Liquid mutual funds are mainly used by investors to park money for very short periods of time ranging from a few days to few months for earning returns that are significantly higher than savings bank interest rates and at the same time having adequate assurance of capital safety. As the name suggests, these debt mutual fund schemes are highly liquid and are considered to be one of the safest investments. However, several cases of defaults and credit rating downgrades of debt and money market securities over the last 9 – 10 months have dented investor confidence in debt mutual funds. Even some liquid funds were affected by these credit risk related episodes. Over the past few months, the capital market regulator SEBI has introduced several regulatory changes in liquid funds to make these investments more transparent and also protect interests of investors. In this blog post, we will discuss some of the regulatory changes with respect to liquid funds and how it will benefit investors.

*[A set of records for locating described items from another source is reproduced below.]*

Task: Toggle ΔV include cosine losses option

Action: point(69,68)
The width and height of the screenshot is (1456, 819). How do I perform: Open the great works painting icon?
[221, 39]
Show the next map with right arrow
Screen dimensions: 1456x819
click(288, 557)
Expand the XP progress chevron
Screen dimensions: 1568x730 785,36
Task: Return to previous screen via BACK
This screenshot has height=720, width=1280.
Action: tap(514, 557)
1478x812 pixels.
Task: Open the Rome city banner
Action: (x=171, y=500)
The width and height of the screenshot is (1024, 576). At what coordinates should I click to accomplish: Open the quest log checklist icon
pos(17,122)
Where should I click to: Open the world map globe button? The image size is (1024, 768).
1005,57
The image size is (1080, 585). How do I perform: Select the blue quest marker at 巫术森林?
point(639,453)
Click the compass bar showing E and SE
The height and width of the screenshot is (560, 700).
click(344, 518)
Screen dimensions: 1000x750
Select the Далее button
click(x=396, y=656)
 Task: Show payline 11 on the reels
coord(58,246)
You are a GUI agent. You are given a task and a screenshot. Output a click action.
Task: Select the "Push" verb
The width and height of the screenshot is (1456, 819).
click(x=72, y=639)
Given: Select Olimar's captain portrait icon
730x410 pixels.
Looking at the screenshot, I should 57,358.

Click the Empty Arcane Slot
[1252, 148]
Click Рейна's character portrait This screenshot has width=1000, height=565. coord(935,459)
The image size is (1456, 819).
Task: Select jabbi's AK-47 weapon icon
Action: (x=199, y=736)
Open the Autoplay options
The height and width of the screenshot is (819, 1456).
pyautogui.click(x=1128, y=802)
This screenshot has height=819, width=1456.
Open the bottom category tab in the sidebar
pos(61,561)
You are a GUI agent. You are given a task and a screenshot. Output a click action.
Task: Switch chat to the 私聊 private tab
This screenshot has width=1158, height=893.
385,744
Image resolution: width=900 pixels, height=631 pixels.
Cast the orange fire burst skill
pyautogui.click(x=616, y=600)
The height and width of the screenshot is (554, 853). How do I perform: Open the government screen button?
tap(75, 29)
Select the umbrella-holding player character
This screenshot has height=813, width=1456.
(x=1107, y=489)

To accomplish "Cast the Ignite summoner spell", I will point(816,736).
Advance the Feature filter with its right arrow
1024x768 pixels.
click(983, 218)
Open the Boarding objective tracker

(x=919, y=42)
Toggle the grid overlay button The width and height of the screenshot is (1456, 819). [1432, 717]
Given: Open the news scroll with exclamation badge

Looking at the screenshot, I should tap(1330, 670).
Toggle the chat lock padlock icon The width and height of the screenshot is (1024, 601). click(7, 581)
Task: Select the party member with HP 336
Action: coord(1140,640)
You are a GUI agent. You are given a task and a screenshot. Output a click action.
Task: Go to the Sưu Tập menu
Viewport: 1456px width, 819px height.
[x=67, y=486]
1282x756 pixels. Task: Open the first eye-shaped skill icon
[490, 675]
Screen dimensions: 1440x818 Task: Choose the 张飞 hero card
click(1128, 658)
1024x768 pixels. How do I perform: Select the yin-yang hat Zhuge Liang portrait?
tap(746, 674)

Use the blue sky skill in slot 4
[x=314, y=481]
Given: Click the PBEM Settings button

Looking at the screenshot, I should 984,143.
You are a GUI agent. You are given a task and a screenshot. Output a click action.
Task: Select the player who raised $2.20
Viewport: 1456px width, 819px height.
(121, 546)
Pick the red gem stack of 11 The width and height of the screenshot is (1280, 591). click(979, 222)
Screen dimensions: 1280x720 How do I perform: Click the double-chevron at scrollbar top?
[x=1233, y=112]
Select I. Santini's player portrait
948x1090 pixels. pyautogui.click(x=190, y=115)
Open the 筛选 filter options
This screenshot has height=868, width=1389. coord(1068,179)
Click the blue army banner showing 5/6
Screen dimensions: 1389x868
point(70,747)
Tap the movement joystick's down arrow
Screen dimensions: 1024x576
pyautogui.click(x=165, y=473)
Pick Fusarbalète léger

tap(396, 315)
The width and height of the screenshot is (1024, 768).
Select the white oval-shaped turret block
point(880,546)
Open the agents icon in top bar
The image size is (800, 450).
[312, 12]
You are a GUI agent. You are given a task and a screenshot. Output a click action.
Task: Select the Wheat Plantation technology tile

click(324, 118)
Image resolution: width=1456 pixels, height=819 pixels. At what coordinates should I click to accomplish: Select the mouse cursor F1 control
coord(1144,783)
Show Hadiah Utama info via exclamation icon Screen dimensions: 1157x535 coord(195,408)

Mark to market versus amortization
Liquid funds invest in money market or debt market securities which have residual maturities of less than 90 days. The usual Net Asset Value (NAV) valuation practice in liquid funds was amortizing the difference between the purchase price and maturity value of the residual maturity of a security. For example, if the purchase price of a security today is Rs 95 and the maturity value after 60 days is Rs 100, then as per the amortization method, the price of the security will increase linearly from Rs 95 to Rs 100 over the next 60 days. Day to day market movements had no impact on market movements. The amortization method was used for valuing all debt securities maturing within 60 days. Only securities which were maturing after 60 days or more were marked to market based on market based valuations given by the two SEBI designated valuation agencies, CRISIL and ICRA.
Problem with amortization method
As described earlier, in the amortization method, the price movement is almost linear and therefore, very stable. While low volatility is certainly desirable for investors, the problem with this method is that, it ignores deterioration in the financial situation of issuers and their ability to pay the maturity value. If credit rating of the issuer gets downgraded, then average investors will be in the dark about the true value of their investment because they will be seeing steady growth in NAV on a daily basis in the amortization method which is obviously misleading.
Change from amortization to marked to market method
To bring more transparency in NAVs of debt mutual funds, especially liquid funds, SEBI changed the valuation methodology from “amortization” to “mark to market”. This was done in two phases. A few months back SEBI made it mandatory for Asset Management Companies (AMCs) to mark to market all securities maturing after 30 days.
What is mark to market? CRISIL and ICRA provide market-based valuation level given by the valuation agencies, every day, for all securities in the portfolio of mutual funds. For purposes of NAV calculation, AMCs will have to use market valuations instead of the amortization. In a recent regulatory change, SEBI did away with the 30 day mark to market exemption and made it mandatory for all securities (irrespective of residual maturities) to be marked to market.
How will this regulatory change benefit investors?
On the face of it, this regulatory change will make liquid mutual funds slightly more volatile. But despite higher daily volatility, it will be beneficial for investors because on any given day the investor will know the true value of his or her investment in the scheme. In amortization method, the NAV would keep increasing even if the true value of the underlying security was impacted by credit risk, misleading the average investor. Eventually the scheme would have had taken a bigger mark down from the artificially inflated NAV.
Suggested reading: Understanding credit risk
With more transparency in daily NAVs, investors will be able to make informed decisions of whether to remain invested or redeem or switch to a different scheme. Though the incremental impact on volatility of liquid mutual funds on account of mark to market valuation, in our view, will be quite small, investors who have extremely low tolerance for volatility or have extremely short investment horizon e.g. just a few days, can opt for overnight funds.
Some other regulatory changes
SEBI had announced some other changes to make liquid funds safer for investors. Some of these are:-
- At least, 20% of the assets under management of liquid funds will be held in risk-free instruments like Government Securities, Treasury Bills and cash
- Maximum exposure in a single sector has been reduced from 25% to a cap of 20%
- The additional exposure of 15 per cent to Housing Finance Companies has been reduced to 10% in Housing Finance Companies and 5 per cent in securitised debt based on retail housing loan and affordable housing portfolios
In this blog post, we discussed SEBI’s recent regulatory changes with respect to liquid mutual funds. These changes will make liquid funds more transparent and safer for ordinary investors. These changes will also enable investors to make more informed investment decisions based on their investment needs. Liquid funds continue to be safe and great investment options for parking your short term investment needs. You should consult with your financial advisors if liquid funds are suitable for your individual investment needs.
Mutual Fund Investments are subject to market risk, read all scheme related documents carefully.